É possível levar a infraestrutura de fibra óptica a um quinto dos domicílios brasileiros em cinco anos, ao custo de R$ 9,13 bilhões. A expansão da rede para 12,5 milhões de residências seria feita por pequenos e médios provedores, que têm mais facilidade de acesso a determinadas regiões não interessantes economicamente às grandes operadoras. A conclusão é de estudo da Associação Brasileira de Provedores de Internet e Telecomunicações (Abrint).

A Abrint fez o levantamento, divulgado pelo Valor, interessada em estimular a expansão da infraestrutura de fibra óptica e dos acessos a banda larga por meio dos pequenos e médios provedores. Mas para que o país chegue aos números projetados, reafirma a necessidade de facilitar o acesso das empresas a financiamentos de longo prazo.

Hoje, pequenos e médios provedores têm dificuldades para oferecer garantias exigidas para a liberação de empréstimos. Em 2013, essas empresas investiram R$ 1 bilhão, a maioria com recursos próprios.

A postura do Banco Nacional de Desenvolvimento Econômico e Social (BNDES) é afirmar que já possui instrumentos para financiar o segmento, seja via Cartão BNDES, Finame - que passou recentemente a incluir fibra óptica entre os itens financiáveis - e as próprias linhas do banco, com apoio direto ou indireto.

Um ex-funcionário do BNDES disse que o grande problema é o tamanho do empréstimo que pequenos e médios provedores pedem ao banco, muito superiores ao seu tamanho. Depende do governo, então, a solução para ajudar o setor, afirmou.

A proposta da Abrint está alinhada com as últimas declarações do ministro de Comunicações, Paulo Bernardo, para quem a falta de infraestrutura de rede é um dos grandes limitadores ao crescimento da conexão de banda larga no país. 

Em evento recente, Bernardo disse que quer levar fibra óptica a 95% dos municípios até 2020. O objetivo sinalizado pelo ministro é até maior do que o proposto pela Abrint. Segundo Bernardo, o tema tem sido discutido pelo governo.

O vice-presidente do conselho da Abrint, Erich Rodrigues, se mostrou satisfeito com a movimentação do ministro e sugere que a expansão seja realizada pelo mercado. 

Ele apresentou dados do estudo ao ministério e aguarda para saber quais serão as iniciativas do governo para ajudar o setor antes de optar pela entrega formal do estudo.

O mercado de provedores de pequeno e médio porte tem mais de 1,7 mil empresas, que atuam em cerca de 2,7 mil municípios brasileiros - metade do total existente. 

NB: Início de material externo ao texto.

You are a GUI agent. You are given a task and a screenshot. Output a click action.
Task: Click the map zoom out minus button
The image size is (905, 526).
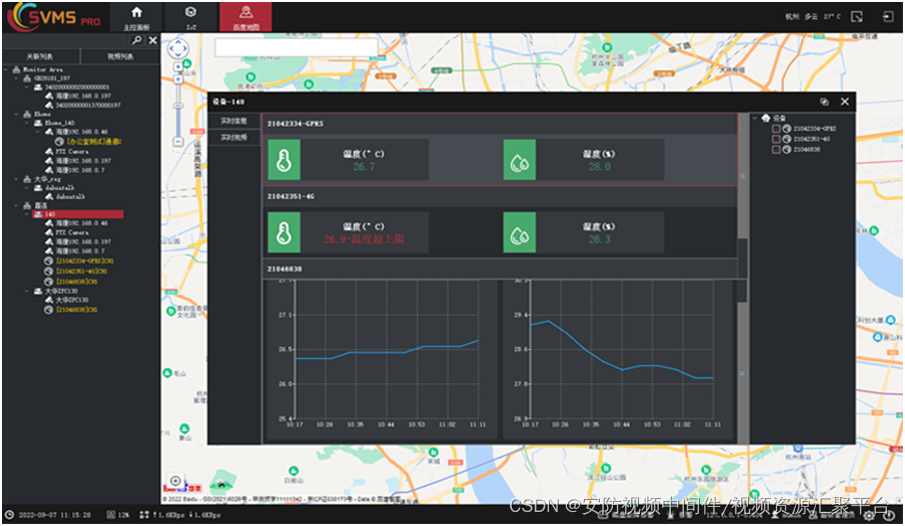click(178, 141)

O número de acessos a fixos a internet cresce 10% ao ano. O estudo limitou a viabilidade econômica da expansão da infraestrutura de rede por pequenos e médios provedores a cidades com tamanho inferior a 100 mil habitantes.

A Unotel Telecom, fornecedora de soluções de comunicação com atuação nacional, é uma das empresas que está de olho nos provedores locais de internet, e deve unir isso ao lançamento de sua  TV por assinatura, a iON.

O fautramento da Unotel em 2013 foi de R$ 20 milhões. Atualmente, a companhia tem em sua carteira cerca de 150 provedores locais usando a sua rede e todos devem aderir ao iON. No Rio Grande do Sul, 45 cidades são cobertas pela rede da empresa.

Com a nova oferta, o plano é firmar parcerias com provedores locais, agregando a iON aos pacotes de internet destas companhias menores. Segundo Débora Pinto, diretora de marketing da Unotel, a oferta trará mais competitividade a estes players regionais.

"Queremos chegar a 300 clientes até o final do ano. O foco é atuar de forma agressiva em cidades do interior. A ideia é que nosso produto se expanda do interior para o centro dos estados", detalha a diretora.